W ciągu ostatniej dekady na światowych rynkach dużo mówi się o kontraktach na różnice kursowe, inaczej CFD, oraz o tym, jaką alternatywę mogą one stanowić dla tradycyjnych kontraktów terminowych futures.

Czym są kontrakty CFD?

CFD (z ang. contract for difference)  są właściwie odpowiednikiem futures na rynku pozagiełdowym. Rynek pozagiełdowy,  jak wskazuje jego nazwa, nie posiada siedziby - tworzony jest przez brokerów, banki, fundusze inwestycyjne itd. Jedną z zalet braku siedziby  jest fakt, że rynek ten może działać prawie 24h na dobę, pięć dni w tygodniu.

Na tym właśnie rynku w latach 90. ubiegłego wieku stworzono kontrakty CFD. Dokładniej, to narodziły się one na londyńskiej giełdzie - ale wówczas  były to, można by powiedzieć, ekperymentalne kontrakty i miały nieco inną formę niż  współcześnie nam znane CFD. Jednak dość szybko uległy one zmianom i przestały pasować do oferty tradycyjnej giełdy.

Najprościej mówiąc, kontrakty CFD są umową między dwiema stronami, które najczęsciej nazywa się  kupującym i sprzedającym.
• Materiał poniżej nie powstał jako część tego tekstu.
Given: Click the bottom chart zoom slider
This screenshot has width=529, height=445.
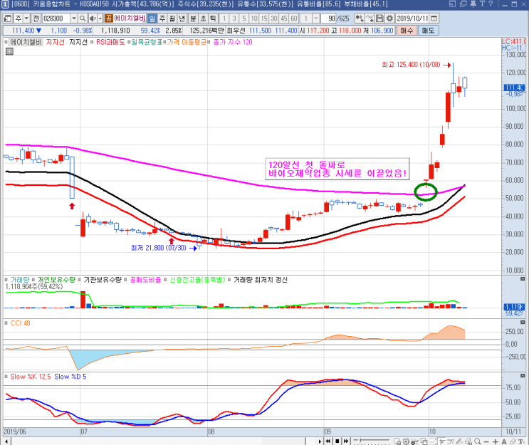Looking at the screenshot, I should coord(371,441).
Inwestorzy nie są zobowiązani fizycznie posiadać instrumentów finansowych, którymi obracają w tych kontraktach.  Dzięki temu CFD  są atrakcyjne dla mniej zamożnych biznesmenów,którzy chcąć otworzyć pozycję, mogą obyć się  bez potrzeby zaciągania wysokich pożyczek.

W kontraktach CFD można inwestować nie tylko w waluty (Forex), akcje czy obligacje, ale także w surowce i towary takie jak złoto, platyna, pallad,miedź, różne  zboża, ropa, gaz, czy drewno a nawet bydło, i inne.

Dokładnie tym samym obraca się również  w kontraktach futures, ale futures są obrotem tylko na rynkach regulowanych, czyli po prostu na giełdzie. Z góry ustalona jest data zamknięcia kontraktu, wielkość oraz  cena. Tymczasem CFD na rynku nieregulowanym  są ograniczone odgórnie ustalonym terminem zamknięcia, ale  są prolongowane każdego dnia, co czyni je płynniejszymi i elastyczniejszymi  od  kontraktów  terminowych. Istotne jest również to, że futures są rozliczane raz dziennie, przed zamknięciem sesji, a CFD w czasie rzeczywistym.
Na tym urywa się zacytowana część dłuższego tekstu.